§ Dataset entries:
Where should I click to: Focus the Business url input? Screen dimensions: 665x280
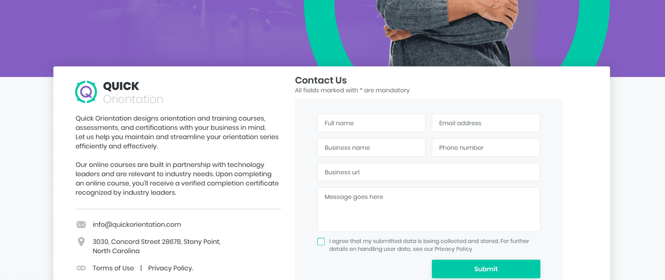tap(428, 172)
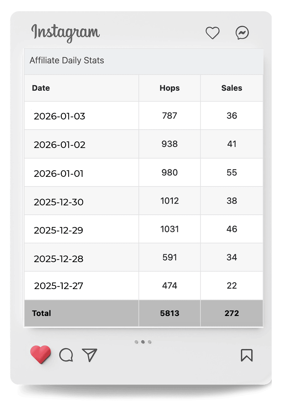Click date 2025-12-30 in table
The image size is (282, 417).
click(x=59, y=202)
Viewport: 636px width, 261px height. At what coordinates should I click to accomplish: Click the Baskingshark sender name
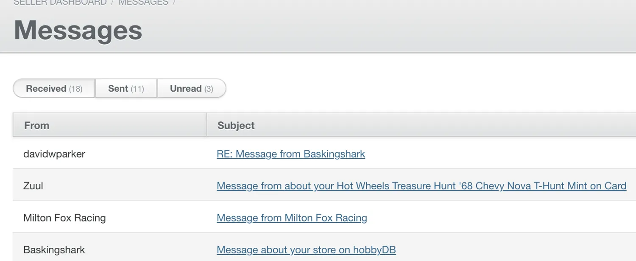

§ THE TASK: Repeat every record above exactly. Omit the pictures.

§ EXERCISE OUTPUT:
Where should I click to: Focus the Business url input? Screen dimensions: 665x280
tap(428, 172)
Click date 2025-12-30 in table
The image size is (282, 417).
click(x=59, y=202)
Viewport: 636px width, 261px height. At what coordinates should I click to accomplish: Click the Baskingshark sender name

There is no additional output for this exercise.